- Source text:

- Created by: Merv Campone
- Starring: Michael J. Fox Brent Carver Charles W. Gray
- Country of origin: Canada
- No. of episodes: 12

Production
- Running time: approx. 0:30 (per episode)

Original release
- Network: CBC Television
- Release: January 5, 1978 – 1981

= Leo and Me =

Canadian television sitcom

Leo and Me is a Canadian television sitcom that was produced in 1977 and aired in 1978.

It starred a 16-year-old Michael J. Fox playing Jamie, the 12-year-old younger nephew of Leo (Brent Carver).

Leo and Me was produced by Don Eccleston, directed by Don S. Williams and written by Marc and Susan Strange.

==Synopsis==
Leo (Brent Carver) was a carefree, hard-living Italian adventurer who had won a large, decrepit yacht in a poker game, and had taken his orphaned nephew Jamie (Michael J. Fox) to live with him. Leo and Jamie lived on the yacht moored in the harbour. Leo's charm and good luck guided him through tricky but humorous situations and his young sidekick's adept mind helped the pair get out of trouble.

== Parkinson's disease ==
In 2002, an investigation was launched into Leo and Me after a possible cluster of Parkinson's disease cases was noted among former cast and crew members of the show. Fox and director Don Williams were among the four with the disease, along with a writer and a cameraman.

When asked about the cluster by Howard Stern in a September 25, 2013, interview on The Howard Stern Show, Michael J. Fox stated, "Believe it or not, from a scientific point of view, that's not significant." Donald Calne, a Vancouver neurologist, said the incidence of Parkinson's in society is about 1 in 300, but that four of the 125 people on the Vancouver set of Leo and Me developed the disease. Calne said, "It could be coincidence. But it's intriguing, it might be something they were exposed to."

- Required action 1:
From the Leo and Me article, print the passage that begins at the words "Original release" and stops after the words "aired in 1978.".
- Required action 2:
Using the Leo and Me article, say yes or no for each statement and quote the words that settle it: (a) Leo won his yacht in a poker game. (b) Michael J. Fox was 12 years old when he starred in the show. (c) Donald Calne put the incidence of Parkinson's in society at about 1 in 125.
Nothing in the listing is needed.

- Recorded data:

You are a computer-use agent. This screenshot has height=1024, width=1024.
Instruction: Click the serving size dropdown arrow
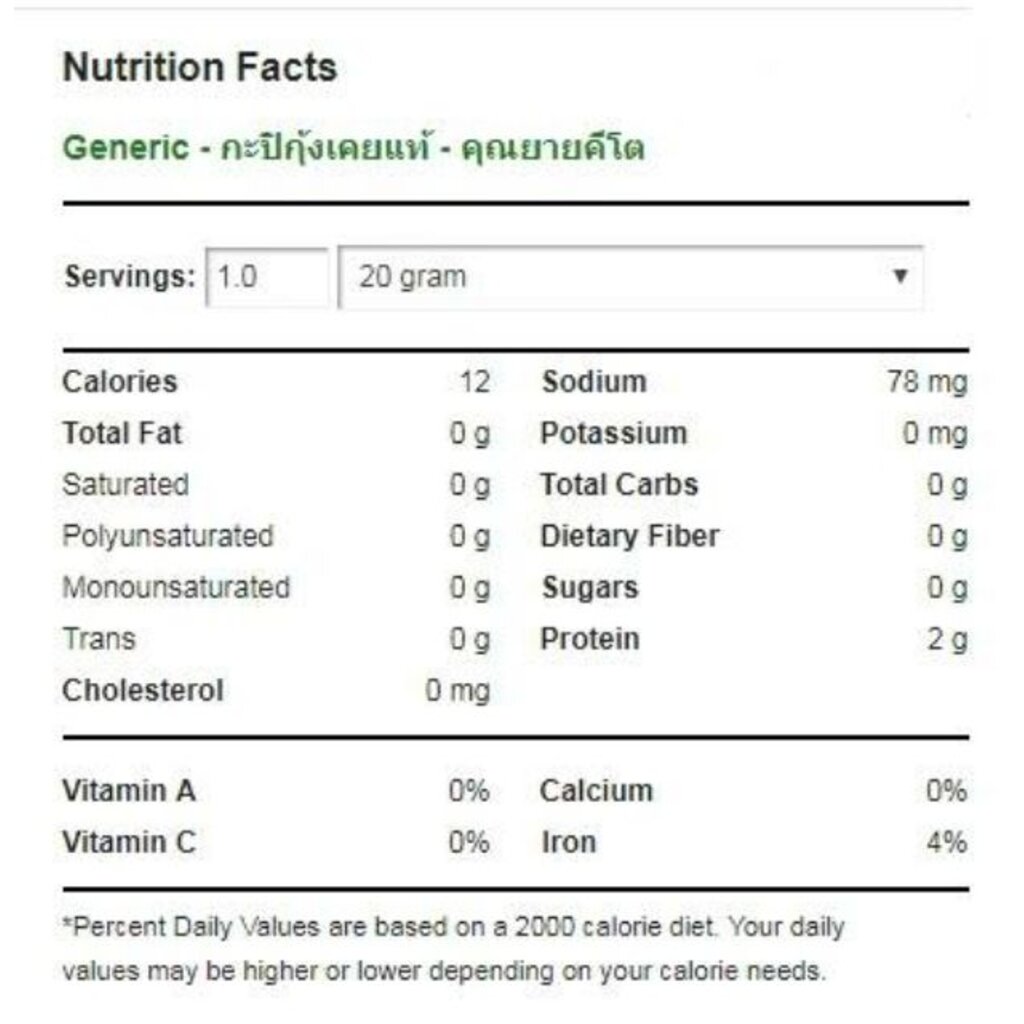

- Response box 1:
Original release
- Network: CBC Television
- Release: January 5, 1978 – 1981

= Leo and Me =

Canadian television sitcom

Leo and Me is a Canadian television sitcom that was produced in 1977 and aired in 1978.

- Response box 2:
(a) Yes: "had won a large, decrepit yacht in a poker game"
(b) No: "It starred a 16-year-old Michael J. Fox playing Jamie, the 12-year-old younger nephew of Leo"
(c) No: "the incidence of Parkinson's in society is about 1 in 300"